■ Exercise details
Scan the records below. List lines holding "computer".

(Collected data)
● ● ●
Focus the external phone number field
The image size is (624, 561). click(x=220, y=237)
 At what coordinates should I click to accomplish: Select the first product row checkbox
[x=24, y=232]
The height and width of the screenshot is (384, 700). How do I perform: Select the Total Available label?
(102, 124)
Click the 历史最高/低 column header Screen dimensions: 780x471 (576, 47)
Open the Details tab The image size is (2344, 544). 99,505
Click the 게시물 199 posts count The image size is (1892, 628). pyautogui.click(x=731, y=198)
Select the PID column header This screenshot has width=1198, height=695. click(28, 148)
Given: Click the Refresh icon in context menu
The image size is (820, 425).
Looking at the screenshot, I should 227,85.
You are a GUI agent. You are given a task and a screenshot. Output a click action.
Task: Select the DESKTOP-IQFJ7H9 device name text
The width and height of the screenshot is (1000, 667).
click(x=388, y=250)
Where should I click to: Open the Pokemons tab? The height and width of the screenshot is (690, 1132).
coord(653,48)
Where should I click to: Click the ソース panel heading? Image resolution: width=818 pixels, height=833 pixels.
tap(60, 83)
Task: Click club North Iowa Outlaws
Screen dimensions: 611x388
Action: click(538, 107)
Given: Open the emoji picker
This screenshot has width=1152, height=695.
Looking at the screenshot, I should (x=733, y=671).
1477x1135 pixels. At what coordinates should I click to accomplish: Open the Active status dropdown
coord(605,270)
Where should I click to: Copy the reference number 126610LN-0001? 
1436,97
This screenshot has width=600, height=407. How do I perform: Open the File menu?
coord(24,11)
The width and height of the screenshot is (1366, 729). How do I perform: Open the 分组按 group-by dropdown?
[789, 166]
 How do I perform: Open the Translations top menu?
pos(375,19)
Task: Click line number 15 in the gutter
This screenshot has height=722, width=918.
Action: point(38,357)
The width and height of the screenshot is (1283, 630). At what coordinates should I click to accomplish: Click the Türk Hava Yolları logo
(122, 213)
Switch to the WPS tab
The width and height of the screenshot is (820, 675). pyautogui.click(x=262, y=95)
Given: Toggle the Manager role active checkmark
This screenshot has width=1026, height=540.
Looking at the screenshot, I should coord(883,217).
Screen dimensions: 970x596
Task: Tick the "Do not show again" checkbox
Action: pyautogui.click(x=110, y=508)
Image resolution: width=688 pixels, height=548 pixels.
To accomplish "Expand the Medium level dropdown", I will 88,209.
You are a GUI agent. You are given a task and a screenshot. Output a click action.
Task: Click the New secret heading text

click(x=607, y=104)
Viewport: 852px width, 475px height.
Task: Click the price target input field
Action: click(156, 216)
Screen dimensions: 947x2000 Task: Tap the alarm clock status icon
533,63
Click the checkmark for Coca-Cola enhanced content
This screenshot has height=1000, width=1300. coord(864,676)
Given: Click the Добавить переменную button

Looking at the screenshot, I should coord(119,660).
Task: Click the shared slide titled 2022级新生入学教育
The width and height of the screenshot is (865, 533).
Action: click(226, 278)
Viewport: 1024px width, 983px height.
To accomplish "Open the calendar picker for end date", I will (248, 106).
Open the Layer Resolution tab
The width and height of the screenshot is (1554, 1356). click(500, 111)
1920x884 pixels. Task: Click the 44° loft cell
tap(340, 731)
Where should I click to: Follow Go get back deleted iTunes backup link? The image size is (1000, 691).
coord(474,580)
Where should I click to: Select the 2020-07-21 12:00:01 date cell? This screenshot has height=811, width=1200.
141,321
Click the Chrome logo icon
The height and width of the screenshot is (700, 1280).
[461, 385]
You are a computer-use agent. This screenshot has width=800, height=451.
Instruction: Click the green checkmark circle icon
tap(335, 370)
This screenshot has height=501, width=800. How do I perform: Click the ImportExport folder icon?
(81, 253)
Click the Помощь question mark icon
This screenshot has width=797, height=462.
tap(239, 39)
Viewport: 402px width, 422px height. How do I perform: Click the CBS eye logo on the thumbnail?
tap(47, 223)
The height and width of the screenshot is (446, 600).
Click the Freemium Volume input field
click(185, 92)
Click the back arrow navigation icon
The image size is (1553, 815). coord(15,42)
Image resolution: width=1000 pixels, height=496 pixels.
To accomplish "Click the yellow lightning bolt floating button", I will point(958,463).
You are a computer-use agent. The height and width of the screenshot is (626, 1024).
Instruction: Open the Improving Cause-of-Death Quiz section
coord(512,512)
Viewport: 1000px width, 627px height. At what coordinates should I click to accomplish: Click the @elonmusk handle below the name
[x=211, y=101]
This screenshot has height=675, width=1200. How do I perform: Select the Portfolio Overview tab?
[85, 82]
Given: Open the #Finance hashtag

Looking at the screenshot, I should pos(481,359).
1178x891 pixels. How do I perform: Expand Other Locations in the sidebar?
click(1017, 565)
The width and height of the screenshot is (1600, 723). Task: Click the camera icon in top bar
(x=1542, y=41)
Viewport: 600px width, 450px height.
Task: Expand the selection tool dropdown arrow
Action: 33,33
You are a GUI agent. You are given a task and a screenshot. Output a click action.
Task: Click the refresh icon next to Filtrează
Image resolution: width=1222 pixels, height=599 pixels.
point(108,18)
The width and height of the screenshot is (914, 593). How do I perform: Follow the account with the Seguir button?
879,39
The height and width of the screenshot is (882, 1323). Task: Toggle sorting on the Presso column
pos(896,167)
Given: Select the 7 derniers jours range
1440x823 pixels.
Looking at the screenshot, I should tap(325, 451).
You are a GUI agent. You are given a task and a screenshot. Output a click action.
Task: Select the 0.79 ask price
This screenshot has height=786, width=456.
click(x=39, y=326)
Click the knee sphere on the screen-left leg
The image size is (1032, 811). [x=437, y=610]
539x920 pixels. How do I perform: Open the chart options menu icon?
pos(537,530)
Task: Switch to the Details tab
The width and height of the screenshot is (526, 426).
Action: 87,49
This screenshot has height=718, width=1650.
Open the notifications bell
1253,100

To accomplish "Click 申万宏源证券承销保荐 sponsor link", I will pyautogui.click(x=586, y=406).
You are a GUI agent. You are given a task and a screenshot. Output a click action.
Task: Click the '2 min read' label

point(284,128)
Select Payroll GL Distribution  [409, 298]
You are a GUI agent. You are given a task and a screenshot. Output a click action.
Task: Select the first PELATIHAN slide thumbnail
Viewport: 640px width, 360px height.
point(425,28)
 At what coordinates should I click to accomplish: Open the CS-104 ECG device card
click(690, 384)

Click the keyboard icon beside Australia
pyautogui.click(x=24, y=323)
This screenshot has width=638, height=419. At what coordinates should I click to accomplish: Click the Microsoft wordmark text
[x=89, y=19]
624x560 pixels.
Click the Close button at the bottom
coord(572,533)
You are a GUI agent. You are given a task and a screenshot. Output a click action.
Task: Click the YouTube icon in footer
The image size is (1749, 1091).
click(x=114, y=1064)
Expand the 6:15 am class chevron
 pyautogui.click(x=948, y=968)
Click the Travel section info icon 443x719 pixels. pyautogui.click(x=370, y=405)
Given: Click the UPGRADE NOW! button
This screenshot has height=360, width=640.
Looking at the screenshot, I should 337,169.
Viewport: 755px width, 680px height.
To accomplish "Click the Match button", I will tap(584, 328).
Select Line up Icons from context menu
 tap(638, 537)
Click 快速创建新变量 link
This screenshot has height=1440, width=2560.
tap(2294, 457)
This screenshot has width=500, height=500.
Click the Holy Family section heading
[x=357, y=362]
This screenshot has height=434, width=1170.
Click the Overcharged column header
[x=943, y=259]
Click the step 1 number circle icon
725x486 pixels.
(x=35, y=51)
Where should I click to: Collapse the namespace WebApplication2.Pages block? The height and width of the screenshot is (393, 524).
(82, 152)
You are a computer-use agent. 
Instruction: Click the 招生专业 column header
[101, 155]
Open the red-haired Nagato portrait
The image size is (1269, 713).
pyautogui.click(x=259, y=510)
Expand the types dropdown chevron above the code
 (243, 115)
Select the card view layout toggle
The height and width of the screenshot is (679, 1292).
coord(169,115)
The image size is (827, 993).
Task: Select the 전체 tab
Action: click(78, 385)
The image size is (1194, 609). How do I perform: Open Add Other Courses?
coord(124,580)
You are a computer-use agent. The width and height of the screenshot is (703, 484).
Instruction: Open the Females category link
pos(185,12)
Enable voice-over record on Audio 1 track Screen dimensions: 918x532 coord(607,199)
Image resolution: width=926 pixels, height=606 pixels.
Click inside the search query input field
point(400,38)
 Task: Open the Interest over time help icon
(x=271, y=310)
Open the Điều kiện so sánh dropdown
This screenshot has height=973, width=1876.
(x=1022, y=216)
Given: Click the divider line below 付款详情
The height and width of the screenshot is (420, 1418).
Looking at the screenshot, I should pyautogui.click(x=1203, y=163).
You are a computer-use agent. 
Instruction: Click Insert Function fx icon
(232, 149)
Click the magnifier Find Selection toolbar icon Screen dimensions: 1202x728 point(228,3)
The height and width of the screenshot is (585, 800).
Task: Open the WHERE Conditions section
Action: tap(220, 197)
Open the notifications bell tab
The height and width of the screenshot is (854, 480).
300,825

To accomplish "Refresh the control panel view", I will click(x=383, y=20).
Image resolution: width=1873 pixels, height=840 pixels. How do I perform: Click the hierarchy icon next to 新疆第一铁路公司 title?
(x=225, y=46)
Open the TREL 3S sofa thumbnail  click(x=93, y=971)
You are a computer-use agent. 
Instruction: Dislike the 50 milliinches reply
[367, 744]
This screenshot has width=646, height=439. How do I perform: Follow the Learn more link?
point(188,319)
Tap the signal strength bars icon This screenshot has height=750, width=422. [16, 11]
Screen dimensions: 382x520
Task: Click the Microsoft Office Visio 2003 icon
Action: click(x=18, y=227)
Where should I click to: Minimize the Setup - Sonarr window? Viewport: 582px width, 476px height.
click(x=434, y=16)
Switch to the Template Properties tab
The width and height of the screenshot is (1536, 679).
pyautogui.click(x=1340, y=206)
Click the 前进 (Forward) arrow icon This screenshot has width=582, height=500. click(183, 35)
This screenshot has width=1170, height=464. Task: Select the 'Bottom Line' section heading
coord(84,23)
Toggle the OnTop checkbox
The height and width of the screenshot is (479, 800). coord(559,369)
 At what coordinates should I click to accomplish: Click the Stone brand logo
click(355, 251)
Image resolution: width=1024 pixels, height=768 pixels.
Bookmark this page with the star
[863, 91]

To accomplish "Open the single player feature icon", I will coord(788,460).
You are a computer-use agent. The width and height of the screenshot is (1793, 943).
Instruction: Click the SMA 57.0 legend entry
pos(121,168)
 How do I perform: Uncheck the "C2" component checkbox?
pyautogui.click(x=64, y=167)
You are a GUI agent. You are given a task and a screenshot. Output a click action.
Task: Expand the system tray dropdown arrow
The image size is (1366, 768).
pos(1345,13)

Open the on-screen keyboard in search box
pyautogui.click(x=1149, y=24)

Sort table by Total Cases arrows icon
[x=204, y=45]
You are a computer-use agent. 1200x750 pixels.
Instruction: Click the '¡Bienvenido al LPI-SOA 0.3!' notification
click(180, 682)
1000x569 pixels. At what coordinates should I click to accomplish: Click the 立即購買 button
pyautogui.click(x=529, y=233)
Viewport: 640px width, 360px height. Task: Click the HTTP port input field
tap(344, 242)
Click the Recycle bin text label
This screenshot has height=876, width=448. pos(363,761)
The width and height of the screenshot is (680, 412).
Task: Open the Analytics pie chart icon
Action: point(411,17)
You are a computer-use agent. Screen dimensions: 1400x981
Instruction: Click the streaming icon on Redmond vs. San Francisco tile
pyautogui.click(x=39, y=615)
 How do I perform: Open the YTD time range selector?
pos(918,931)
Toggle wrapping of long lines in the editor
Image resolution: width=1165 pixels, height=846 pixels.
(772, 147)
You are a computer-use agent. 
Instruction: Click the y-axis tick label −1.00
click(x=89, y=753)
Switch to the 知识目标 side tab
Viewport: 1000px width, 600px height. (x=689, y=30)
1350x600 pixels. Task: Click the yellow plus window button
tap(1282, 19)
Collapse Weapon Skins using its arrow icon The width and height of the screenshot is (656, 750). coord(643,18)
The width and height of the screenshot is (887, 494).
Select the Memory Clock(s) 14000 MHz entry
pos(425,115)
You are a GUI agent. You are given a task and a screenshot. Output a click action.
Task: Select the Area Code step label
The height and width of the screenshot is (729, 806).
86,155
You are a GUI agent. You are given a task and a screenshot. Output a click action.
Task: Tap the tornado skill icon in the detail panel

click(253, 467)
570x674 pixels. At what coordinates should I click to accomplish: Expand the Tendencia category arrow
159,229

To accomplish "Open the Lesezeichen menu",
● ● ●
■ Reply
You are a computer-use agent. This screenshot has width=800, height=451.
You are a computer-use agent. The height and width of the screenshot is (626, 1024).
You are a computer-use agent. 
You are a computer-use agent. The width and height of the screenshot is (703, 484).
You are a computer-use agent. 
You are a computer-use agent. 
You are a computer-use agent. The width and height of the screenshot is (1793, 943).
You are a computer-use agent. 1200x750 pixels.
You are a computer-use agent. Screen dimensions: 1400x981
You are a computer-use agent. 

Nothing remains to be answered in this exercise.